For hospitals, this rapid growth has important implications. Imaging is often the first point of contact for the cancer patient with the institution. Cancer patients will receive multiple imaging studies during the course of their disease, mainly in an outpatient setting. Unlike freestanding imaging centers, hospital outpatient imaging programs can serve as a major gateway to the facilities’ other services.
Although a single screening mammogram may not be profitable, a positive diagnosis from it could lead to a patient who needs multiple imaging studies and therapies that would generate significant revenue over time for the hospital. A positive experience for a patient undergoing a screening study is an opportunity for the hospital to build its brand and establish that long-term relationship.
New Technologies Will Extend Screening
Mammography has shown that early detection of disease can improve the chances for successful treatment. In the next decade, imaging’s role in screening will evolve beyond mammography to include such applications as CT lung screening of high-risk patients, virtual colonoscopy, and even rapid whole-body MR studies.
Computer-aided detection (CAD) will be important as a process enhancer in all of these studies. This technology is still at an early stage of development and can be expected to evolve and improve significantly over the decade.
Screening programs always will be low-margin tests, so they must be conducted efficiently and at the lowest possible cost. Effective screening programs require attention to workflow and well-designed processes that optimize the patient experience and readily integrate the technology and staff performing the examination with the clinical need.

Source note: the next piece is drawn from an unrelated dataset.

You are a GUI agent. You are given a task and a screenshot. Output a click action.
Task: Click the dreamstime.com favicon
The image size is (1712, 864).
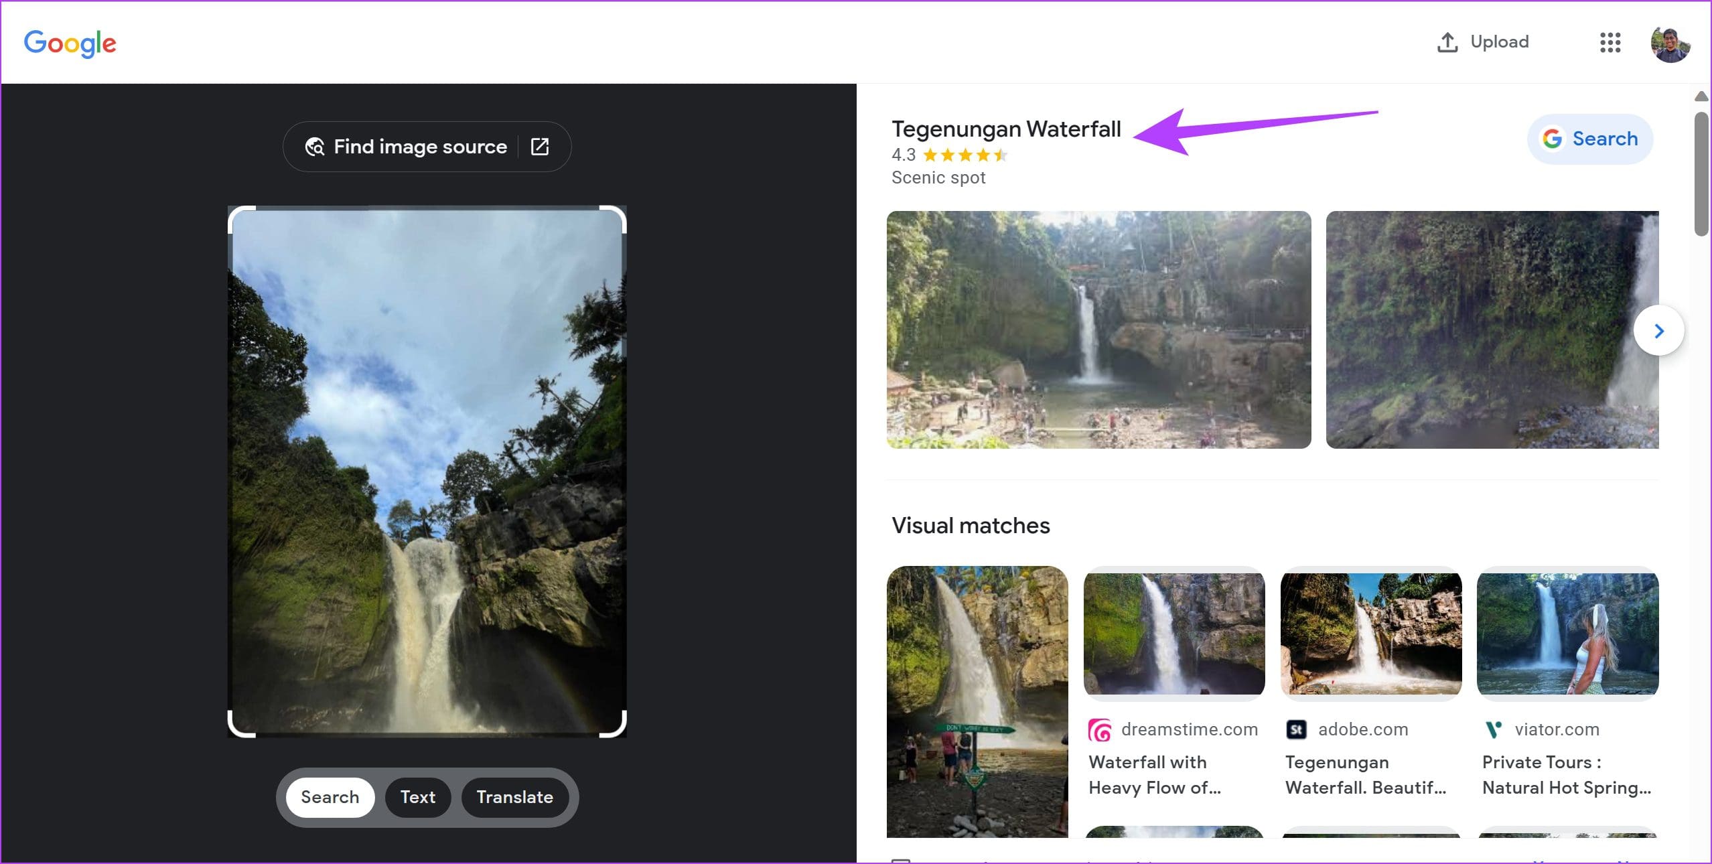(x=1100, y=729)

Since imaging examinations are generally high-cost tests, reimbursement will be a major driver of the growth trajectory of imaging screening studies. Therefore, protocols for appropriate patient selection and demonstration of improved clinical outcomes from screening will be important to secure reimbursement from payors.

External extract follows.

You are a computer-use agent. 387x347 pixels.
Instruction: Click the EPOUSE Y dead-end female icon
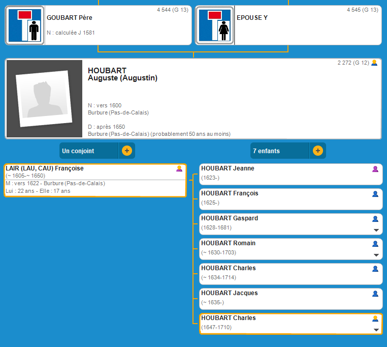pos(214,25)
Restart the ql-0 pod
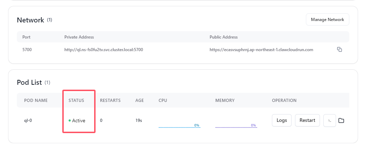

Advances Will Improve Diagnosis and Staging
All modalities have a role to play in diagnosis and staging tumors, with CT, MR, and PET playing a dominant role virtually anywhere in the body. The transition of CT from a display of parallel axial slices to volumetric imaging (with 16-slice and larger scanners) is changing how oncologists rely on images in diagnosis. Now, 3D views with quantitative information on tumor volume and the relationship of the tumor to surrounding structures can be visualized easily.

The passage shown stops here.